An observation which I keep making to myself regarding the recruiting practices of finance services organisations abroad, particularly asset management companies, is that they often appear to be engaged in a big scramble to hire mathematicians and engineers, and not necessarily graduates from banking, finance, accounting and economics faculties.

Why is this so?

Nobody will deny that there is a big difference between ideas about finance as thought and evolved on the factory floor, and those evolved in the “mental labs” (for want of a better description) in universities which teach finance. The important periodicals Journal of Portfolio Management and Institutional Investor have long been showing critical concern at how universities are teaching finance.

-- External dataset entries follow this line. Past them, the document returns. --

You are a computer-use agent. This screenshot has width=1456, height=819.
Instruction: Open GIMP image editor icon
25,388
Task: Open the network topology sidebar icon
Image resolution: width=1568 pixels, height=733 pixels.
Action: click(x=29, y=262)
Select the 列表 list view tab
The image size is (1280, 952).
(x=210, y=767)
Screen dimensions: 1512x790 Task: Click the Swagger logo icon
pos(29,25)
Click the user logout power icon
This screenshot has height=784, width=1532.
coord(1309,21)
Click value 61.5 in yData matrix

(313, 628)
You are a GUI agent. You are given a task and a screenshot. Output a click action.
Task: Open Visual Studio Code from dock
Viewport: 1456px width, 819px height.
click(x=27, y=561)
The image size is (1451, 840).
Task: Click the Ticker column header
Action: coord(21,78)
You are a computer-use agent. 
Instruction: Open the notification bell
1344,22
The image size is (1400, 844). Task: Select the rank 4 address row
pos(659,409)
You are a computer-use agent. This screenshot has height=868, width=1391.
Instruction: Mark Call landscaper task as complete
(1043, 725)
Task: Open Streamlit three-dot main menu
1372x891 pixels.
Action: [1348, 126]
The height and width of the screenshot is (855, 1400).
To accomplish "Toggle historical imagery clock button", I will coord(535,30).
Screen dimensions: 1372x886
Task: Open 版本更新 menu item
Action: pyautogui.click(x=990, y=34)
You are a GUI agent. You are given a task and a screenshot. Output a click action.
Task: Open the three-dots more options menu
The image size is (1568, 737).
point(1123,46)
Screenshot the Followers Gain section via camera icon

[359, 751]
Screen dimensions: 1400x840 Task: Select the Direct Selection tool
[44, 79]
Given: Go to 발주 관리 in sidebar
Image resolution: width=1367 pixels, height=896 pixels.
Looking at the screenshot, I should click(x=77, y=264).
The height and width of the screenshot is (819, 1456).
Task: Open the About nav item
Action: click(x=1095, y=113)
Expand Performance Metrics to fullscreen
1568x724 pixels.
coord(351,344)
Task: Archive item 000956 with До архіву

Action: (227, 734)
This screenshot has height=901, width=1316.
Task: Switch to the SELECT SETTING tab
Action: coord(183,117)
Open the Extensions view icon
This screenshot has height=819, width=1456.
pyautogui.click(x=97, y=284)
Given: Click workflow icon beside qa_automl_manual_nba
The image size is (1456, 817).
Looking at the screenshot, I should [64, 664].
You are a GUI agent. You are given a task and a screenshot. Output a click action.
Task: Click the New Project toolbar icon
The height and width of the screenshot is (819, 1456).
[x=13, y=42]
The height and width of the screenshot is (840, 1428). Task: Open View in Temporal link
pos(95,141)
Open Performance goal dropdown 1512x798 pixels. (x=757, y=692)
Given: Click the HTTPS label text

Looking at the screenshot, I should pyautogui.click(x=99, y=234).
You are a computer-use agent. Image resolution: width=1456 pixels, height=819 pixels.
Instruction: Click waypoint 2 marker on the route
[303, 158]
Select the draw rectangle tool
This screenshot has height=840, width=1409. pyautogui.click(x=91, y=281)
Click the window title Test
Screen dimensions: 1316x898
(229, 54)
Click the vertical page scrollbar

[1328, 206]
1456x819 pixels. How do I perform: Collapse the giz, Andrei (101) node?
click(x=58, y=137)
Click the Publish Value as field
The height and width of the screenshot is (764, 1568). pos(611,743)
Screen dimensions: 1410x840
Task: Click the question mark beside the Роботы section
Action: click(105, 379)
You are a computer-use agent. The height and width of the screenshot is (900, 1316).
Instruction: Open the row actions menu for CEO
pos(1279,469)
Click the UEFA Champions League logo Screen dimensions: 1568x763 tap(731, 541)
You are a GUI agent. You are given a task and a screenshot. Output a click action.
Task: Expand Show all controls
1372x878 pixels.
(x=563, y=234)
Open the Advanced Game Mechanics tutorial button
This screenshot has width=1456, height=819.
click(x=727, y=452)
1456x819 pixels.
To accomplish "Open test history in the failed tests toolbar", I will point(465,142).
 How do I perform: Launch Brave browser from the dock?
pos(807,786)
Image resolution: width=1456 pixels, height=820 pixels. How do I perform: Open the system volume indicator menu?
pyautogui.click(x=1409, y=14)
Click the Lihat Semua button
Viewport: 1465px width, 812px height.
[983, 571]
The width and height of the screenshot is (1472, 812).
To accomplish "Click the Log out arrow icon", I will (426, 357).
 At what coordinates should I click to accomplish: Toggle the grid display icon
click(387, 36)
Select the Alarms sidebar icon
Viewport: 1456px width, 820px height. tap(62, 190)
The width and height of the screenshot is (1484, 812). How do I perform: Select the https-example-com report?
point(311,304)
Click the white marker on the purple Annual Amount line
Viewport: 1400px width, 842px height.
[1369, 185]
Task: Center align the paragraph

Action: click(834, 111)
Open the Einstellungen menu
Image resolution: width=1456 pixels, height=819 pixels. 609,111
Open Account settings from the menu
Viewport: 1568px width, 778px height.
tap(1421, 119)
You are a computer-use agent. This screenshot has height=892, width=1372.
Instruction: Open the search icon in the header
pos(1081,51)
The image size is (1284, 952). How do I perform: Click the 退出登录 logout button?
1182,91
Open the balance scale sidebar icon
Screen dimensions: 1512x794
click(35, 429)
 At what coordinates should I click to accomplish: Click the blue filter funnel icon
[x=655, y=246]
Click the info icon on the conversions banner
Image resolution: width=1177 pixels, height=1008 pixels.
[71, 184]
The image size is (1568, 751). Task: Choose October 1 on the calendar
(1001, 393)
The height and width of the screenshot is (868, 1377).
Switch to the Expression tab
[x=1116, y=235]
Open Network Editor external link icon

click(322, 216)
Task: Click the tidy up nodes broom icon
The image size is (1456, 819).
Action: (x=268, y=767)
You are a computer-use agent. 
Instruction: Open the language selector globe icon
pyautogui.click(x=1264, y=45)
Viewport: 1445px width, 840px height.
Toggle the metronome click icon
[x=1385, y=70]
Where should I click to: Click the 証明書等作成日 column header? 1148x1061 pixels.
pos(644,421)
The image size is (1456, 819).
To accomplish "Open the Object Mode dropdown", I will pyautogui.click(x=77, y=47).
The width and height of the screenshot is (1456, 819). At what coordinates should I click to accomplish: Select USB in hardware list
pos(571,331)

Their main worry has been expressed as being that finance education and academic research are operating in a vacuum outside the pragmatic world of industry.

Academics who have no applied experience often end up complicating this problem of the right formative structures for future financial services staff

Lopez de Prado, fixed-income specialist at Guggenheim Partners, (double Ph.D, both summa cum laude, in financial economics and mathematical finance), believes that the discipline of finance, and its practitioners, face irrelevancy if major changes are not implemented.

And asset managers are responding by increasingly recruiting engineers, scholars of physics and statistics, and mathematicians.

“Ten years ago,” Lopez wrote, “it was unthinkable that the presence of financial academia would be fading. The edge is not yet another reincarnation of the CAPM (capital asset pricing model). It lies in analysing untapped data sources, such as satellite images of crops and tunnel traffic, via techniques learnt outside of the classroom. FinTech, big data, machine learning, and even quantum computing, will render formal finance education even more irrelevant.”  

So that is the problem. The answer to it? Lopez’s solution is that universities should institute and be actively involved in apprenticeships. Some years ago in Malta an innovative and very socially inspired concept was very cleverly lauded loud and high: Ħadd ma hu għar-rimi (nobody is for throwing away).

 And its concomitant was that every single young person (16 to 25) in this dear country of ours should be (and seriously controlled to so be!) in either continuing education, or fully active and committed in a job, or in specific training for a job/career. And institutionalised apprenticeships (into the formulation of whose structures employers and academics must be, if so needed, press-ganged) are the answer that can give the real life practice which is needed.

Students pursuing finance degrees at the University of Chicago, or the Wharton School of Business, often have to dirty their hands in the Wall Street weeds to compete with the graduates which MIT, Harvard, or Princeton churn out. Indeed very early on many of them start building, and excellently running, their own hedge funds.

There is a strong analogy here even to the particular pedagogy that produces so many skilled engineers in Germany. There engineers are often educated at local colleges – some even with that low-brow word techniche in their names, and which on the much maligned annual comparative tables of universities and other institutions would rank far behind lofty US and UK and French institutions – but where yearly tuition costs are well within median household income.

Yes, technical universities’ curricula will include much messy factory work during a student’s tenure (his apprenticeship). But such apprenticeships will save very costly finance education later on. To quote one example of a route with which now, I am happy to see, quite a number of Maltese have chosen to become familiar, that of the CFA (the Chartered Financial Analyst), well this designation needs four years of solid financial work experience, including the dirtier parts of it.

Finance is not a rigorous science at par with biology or with physics, where experiments can and must be repeated and independently verified. Markets change with regulations, investors’ behaviour, and demographics, and the research often tends to be substandard.

I feel and touch this locally particularly at this time of the year when students rush to “finish their thesis”, or when asked to examine many of such. Indeed part of the solution is not necessarily in more insistence on “research” on the part of both tertiary education students and their teaching academics.

Indeed, many journals in finance are often merely tenure-track vehicles, in which aspiring professors publish articles not in the hope of having their theories tested (which, if we want to be objective, would need an investment firm) but to simply check the mandatory boxes in their job or promotion applications.

Academics who have no applied experience often end up complicating this problem of the right formative structures for our future financial services staffs. Often through no fault of their own they find themselves in conservative never-changing structures churning out from one year to the next students with “degrees” and/or “good career prospects”.

The reality is that when these young people start “dirtying” their hands in their early jobs they often go through some big shocks. Does this mean that universities, even abroad, are failing finance students? In a way yes.

Much serious rethinking, debate, and bold and courageous new action (some would indeed term it revolutionary) are very badly needed.

John Consiglio had a 42-year career as a professional banker and is a university lecturer and researcher in banking and finance. He chairs the Education Consultative Council of the MFSA.